━━━ SELECTED PASSAGE

SecureBootMode efi_get_secure_boot_mode(void) {
        static SecureBootMode cache = _SECURE_BOOT_INVALID;

        if (cache != _SECURE_BOOT_INVALID)
                return cache;

        int secure = read_flag(EFI_GLOBAL_VARIABLE(SecureBoot));
        if (secure < 0) {
                if (secure != -ENOENT)
                        log_debug_errno(secure, "Error reading SecureBoot EFI variable, assuming not in SecureBoot mode: %m");

                return (cache = SECURE_BOOT_UNSUPPORTED);
        }

        /* We can assume false for all these if they are abscent (AuditMode and
         * DeployedMode may not exist on older firmware). */
        int audit    = read_flag(EFI_GLOBAL_VARIABLE(AuditMode));
        int deployed = read_flag(EFI_GLOBAL_VARIABLE(DeployedMode));
        int setup    = read_flag(EFI_GLOBAL_VARIABLE(SetupMode));
        log_debug("Secure boot variables: SecureBoot=%d AuditMode=%d DeployedMode=%d SetupMode=%d",
                  secure, audit, deployed, setup);

        return (cache = decode_secure_boot_mode(secure, audit > 0, deployed > 0, setup > 0));
}

static int read_efi_options_variable(char **ret) {
        int r;

        /* In SecureBoot mode this is probably not what you want. As your cmdline is cryptographically signed
         * like when using Type #2 EFI Unified Kernel Images (https://uapi-group.org/specifications/specs/boot_loader_specification)

━━━━━━
━━━ DATASET EXCERPT

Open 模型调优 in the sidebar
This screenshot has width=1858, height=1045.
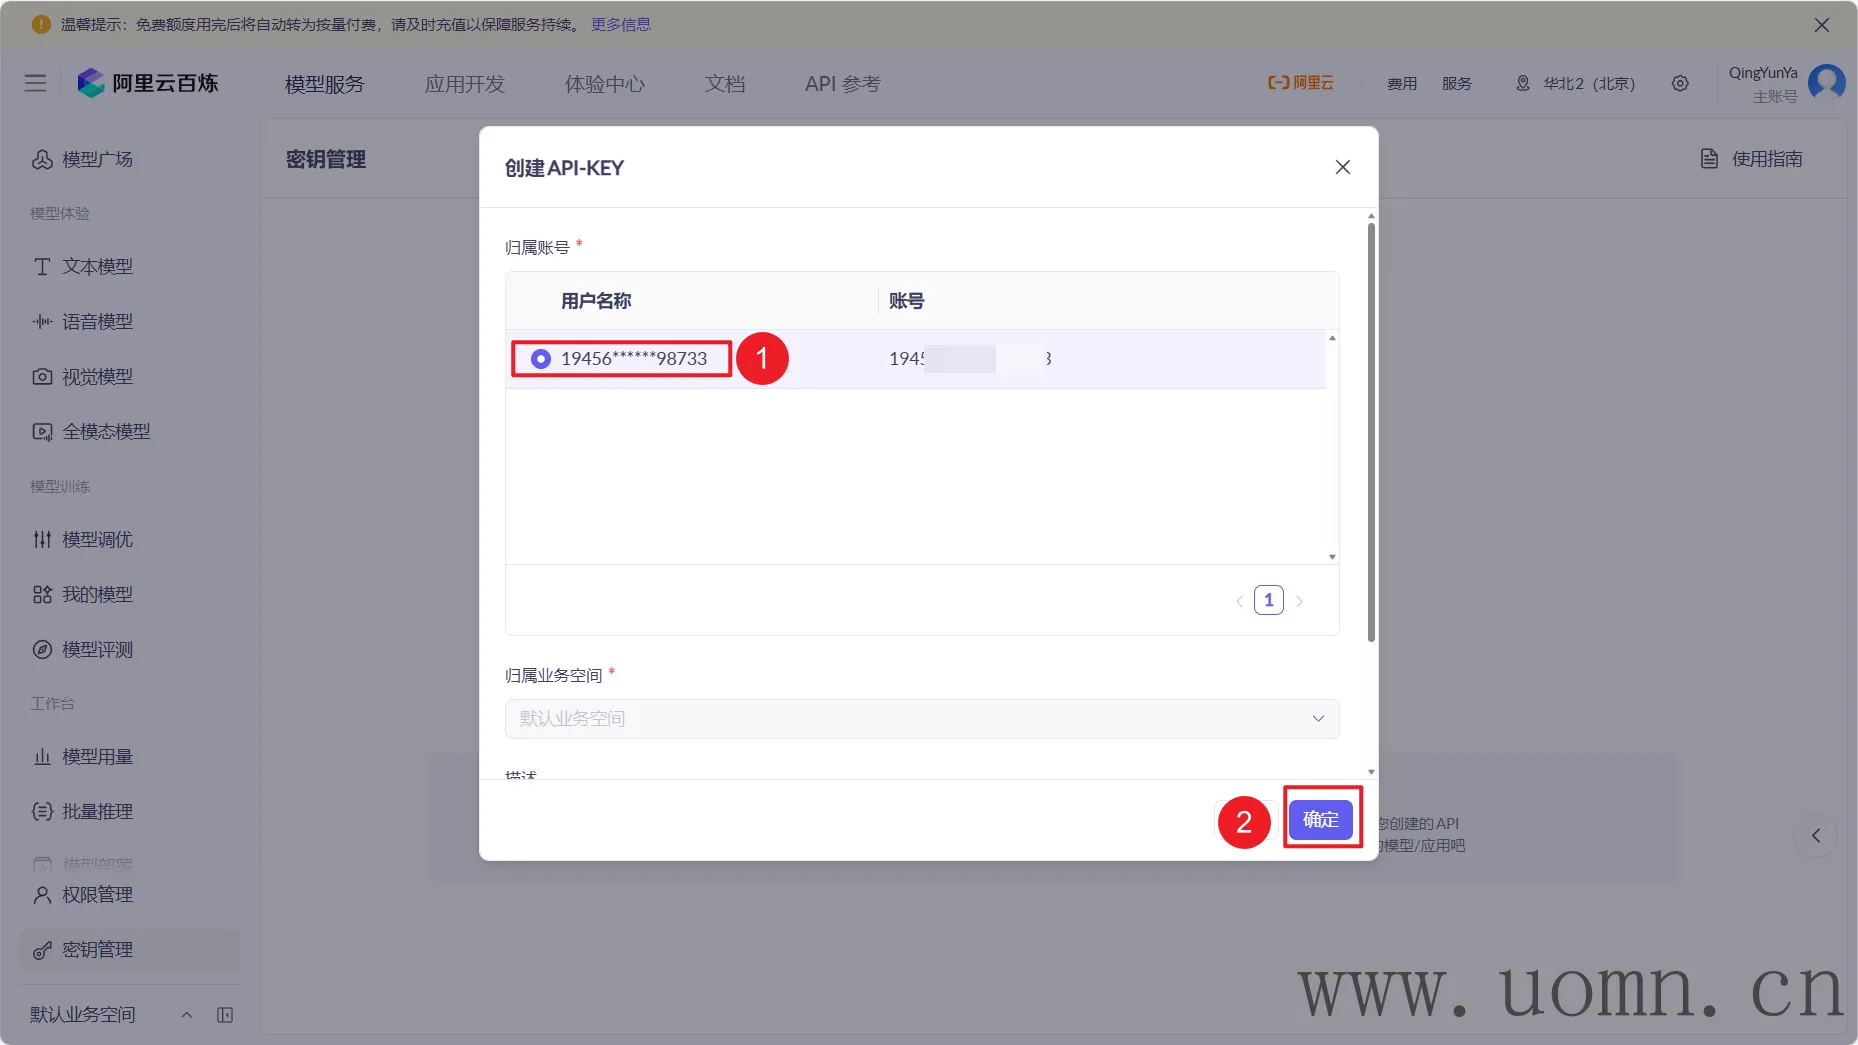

━━━━━━

[GIVEN REQUEST A]
In the secure boot code excerpt, which variables may not exist on older firmware?
[GIVEN REQUEST B]
Reproduce the secure boot code excerpt from "return cache;" up to and including "(secure != -ENOENT)".
The data comes from a different source than the code excerpt.

[FINAL ANSWER A]
AuditMode and DeployedMode.

[FINAL ANSWER B]
return cache;

        int secure = read_flag(EFI_GLOBAL_VARIABLE(SecureBoot));
        if (secure < 0) {
                if (secure != -ENOENT)